Le Commerce est, par conséquent, placé au cœur de la problématique qualitative par le journal. D’ailleurs, les grandes personnalités qui président aux destinées du Négoce régional l’ont bien compris et leur action en faveur d’une défense entreprenante de la qualité est sans cesse soulignée dans le journal, à travers la relation de leurs discours lors des Congrès annuels de la Fédération ou lors des remises de la légion d’honneur79, de manifestations syndicales en l’honneur d’un membre80 ou des décès81. Dorénavant cette question de la propagande en faveur des vins régionaux est telle qu’en 1932, l’AM se fait le relai de l’émoi suscité dans les milieux commerçants de l’absence d’un représentant de la Fédération Méridionale dans la Commission de propagande pour le vin qui vient d’être créée82. Un dernier domaine enfin concerne l’exportation des vins languedociens à l’étranger. Si l’AM traite surtout des questions liées à la jurisprudence douanière, aux transports ou aux accords internationaux, la question de la qualité n’est pas absente de cette thématique83, démontrant là aussi la prise de conscience d’une adaptation aux attentes de marchés nouveaux et en expansion.
Conclusion
Au terme de cette étude, il est primordial de garder à l’esprit deux éléments.

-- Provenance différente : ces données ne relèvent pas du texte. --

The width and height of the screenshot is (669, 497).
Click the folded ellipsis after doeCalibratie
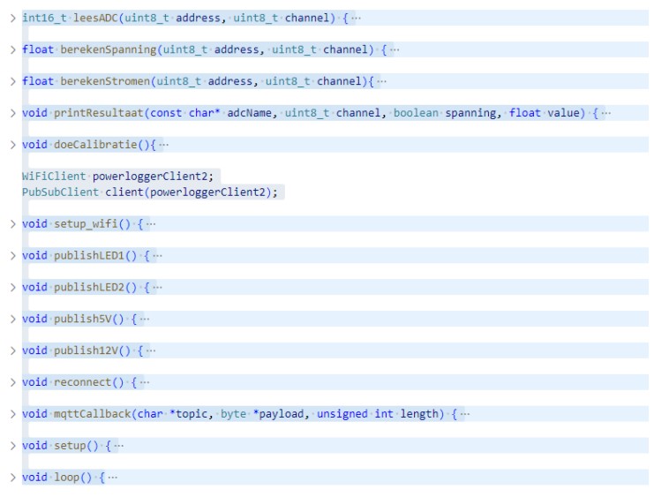(165, 145)
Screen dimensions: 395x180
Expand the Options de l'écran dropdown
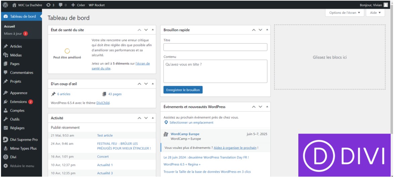coord(344,13)
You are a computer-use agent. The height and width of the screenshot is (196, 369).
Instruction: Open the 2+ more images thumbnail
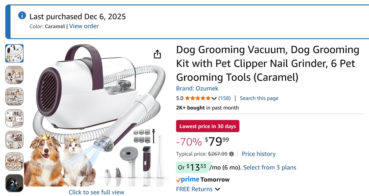point(14,183)
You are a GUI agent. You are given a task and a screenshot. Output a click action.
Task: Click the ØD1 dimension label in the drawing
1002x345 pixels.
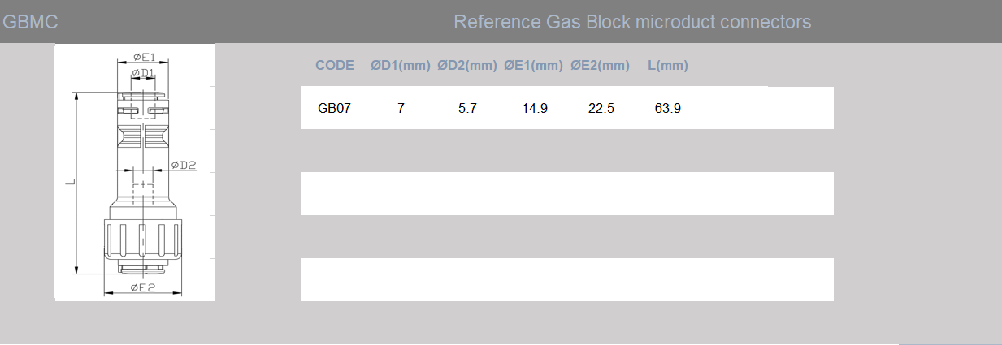[143, 74]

Le premier concerne la motivation des instances représentatives – qu’elles soient institutionnelles ou syndicales – à défendre cette double notion de qualité. Il est évident que la finalité première des négociants derrière ce message est de mieux vendre le vin et de faire prospérer leur maison de commerce. Mais la sincérité de la démarche, s’inscrivant dans une dimension collective (à la fois favorable à la profession mais également à la filière et à l’économie régionale) n’est pas à sous-estimer, notamment chez des notables profondément impliqués dans la société locale. La seconde concerne les effets concrets d’un tel message. Si le discours se retrouve relayé par les négociants eux-mêmes dans les années 1920-30 alors qu’il était absent au début du siècle84, dans les faits, il est difficile de mesurer l’impact d’un tel discours et les sources tendent à prouver que le vin languedocien est toujours l’objet de dépréciation dont les origines seraient à éclaircir (fraudes, mauvais soins, productivisme à outrance, pression des commerces extérieurs – algérien ou métropolitain)85.
Pourtant la réalité du discours est manifeste. Il se caractérise par le glissement de la défense active de la qualité naturelle des vins, des vins loyaux et marchands mais impersonnels à la défense engagée de la qualité des vins méridionaux, basée sur des fondements gustatifs et identitaires.
S’il faut noter la différence de temporalité entre les acteurs, certains prenant plus rapidement conscience de la nécessité d’une telle démarche et jouant un rôle moteur, l’ensemble des organes représentatifs de la profession se groupent, au tournant des années 1930, derrière cette bannière de la qualité. Elle devient un des axes de la stratégie de domination du Négoce local pendant ces années où le Commerce, comme la filière dans son ensemble, font l’expérience, souvent douloureuse, d’une mutation en profondeur.